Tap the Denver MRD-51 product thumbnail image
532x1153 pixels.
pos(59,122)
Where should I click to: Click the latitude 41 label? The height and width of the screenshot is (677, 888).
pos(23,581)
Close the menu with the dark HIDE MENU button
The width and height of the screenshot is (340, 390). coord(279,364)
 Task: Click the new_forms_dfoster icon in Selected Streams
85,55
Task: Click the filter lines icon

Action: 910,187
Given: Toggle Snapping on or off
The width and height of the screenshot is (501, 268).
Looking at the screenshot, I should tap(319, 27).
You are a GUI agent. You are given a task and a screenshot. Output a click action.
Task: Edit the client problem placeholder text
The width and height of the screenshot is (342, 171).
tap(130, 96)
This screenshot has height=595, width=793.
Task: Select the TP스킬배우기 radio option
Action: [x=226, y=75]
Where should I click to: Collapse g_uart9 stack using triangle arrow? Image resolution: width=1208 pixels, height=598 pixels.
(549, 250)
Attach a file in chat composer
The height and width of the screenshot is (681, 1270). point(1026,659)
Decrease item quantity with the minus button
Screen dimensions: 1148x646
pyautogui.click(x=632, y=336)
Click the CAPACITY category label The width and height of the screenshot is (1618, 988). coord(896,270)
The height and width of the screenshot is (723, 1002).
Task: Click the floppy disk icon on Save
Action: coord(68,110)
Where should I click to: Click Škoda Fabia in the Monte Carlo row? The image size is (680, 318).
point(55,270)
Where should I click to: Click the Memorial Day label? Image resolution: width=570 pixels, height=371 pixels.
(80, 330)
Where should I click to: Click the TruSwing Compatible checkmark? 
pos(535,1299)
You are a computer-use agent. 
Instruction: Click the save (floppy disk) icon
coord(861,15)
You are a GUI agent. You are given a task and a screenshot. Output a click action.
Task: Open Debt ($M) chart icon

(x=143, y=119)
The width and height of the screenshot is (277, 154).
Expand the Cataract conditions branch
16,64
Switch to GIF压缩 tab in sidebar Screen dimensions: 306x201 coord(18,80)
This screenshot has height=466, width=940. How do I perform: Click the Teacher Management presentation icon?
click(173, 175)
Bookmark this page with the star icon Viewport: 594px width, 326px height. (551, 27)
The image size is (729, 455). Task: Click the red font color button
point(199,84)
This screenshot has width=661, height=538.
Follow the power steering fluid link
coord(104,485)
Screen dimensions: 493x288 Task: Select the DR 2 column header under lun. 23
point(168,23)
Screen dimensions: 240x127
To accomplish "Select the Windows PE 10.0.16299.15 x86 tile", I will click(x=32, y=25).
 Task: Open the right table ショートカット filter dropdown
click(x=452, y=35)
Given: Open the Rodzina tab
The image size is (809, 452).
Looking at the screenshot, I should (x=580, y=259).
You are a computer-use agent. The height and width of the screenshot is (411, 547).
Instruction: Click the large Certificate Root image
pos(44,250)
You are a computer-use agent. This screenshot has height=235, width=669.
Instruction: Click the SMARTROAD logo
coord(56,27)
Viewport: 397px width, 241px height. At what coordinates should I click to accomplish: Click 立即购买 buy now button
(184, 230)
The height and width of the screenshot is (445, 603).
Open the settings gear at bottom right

== TASK INSTRUCTIONS ==
Only the lines from the one holding "Follow the power steering fluid link" to the end of the entries above belong in the answer, each copied exactly.

== OUTPUT FOR THIS EXERCISE ==
Follow the power steering fluid link
coord(104,485)
Screen dimensions: 493x288 Task: Select the DR 2 column header under lun. 23
point(168,23)
Screen dimensions: 240x127
To accomplish "Select the Windows PE 10.0.16299.15 x86 tile", I will click(x=32, y=25).
 Task: Open the right table ショートカット filter dropdown
click(x=452, y=35)
Given: Open the Rodzina tab
The image size is (809, 452).
Looking at the screenshot, I should (x=580, y=259).
You are a computer-use agent. The height and width of the screenshot is (411, 547).
Instruction: Click the large Certificate Root image
pos(44,250)
You are a computer-use agent. This screenshot has height=235, width=669.
Instruction: Click the SMARTROAD logo
coord(56,27)
Viewport: 397px width, 241px height. At what coordinates should I click to accomplish: Click 立即购买 buy now button
(184, 230)
The height and width of the screenshot is (445, 603).
Open the settings gear at bottom right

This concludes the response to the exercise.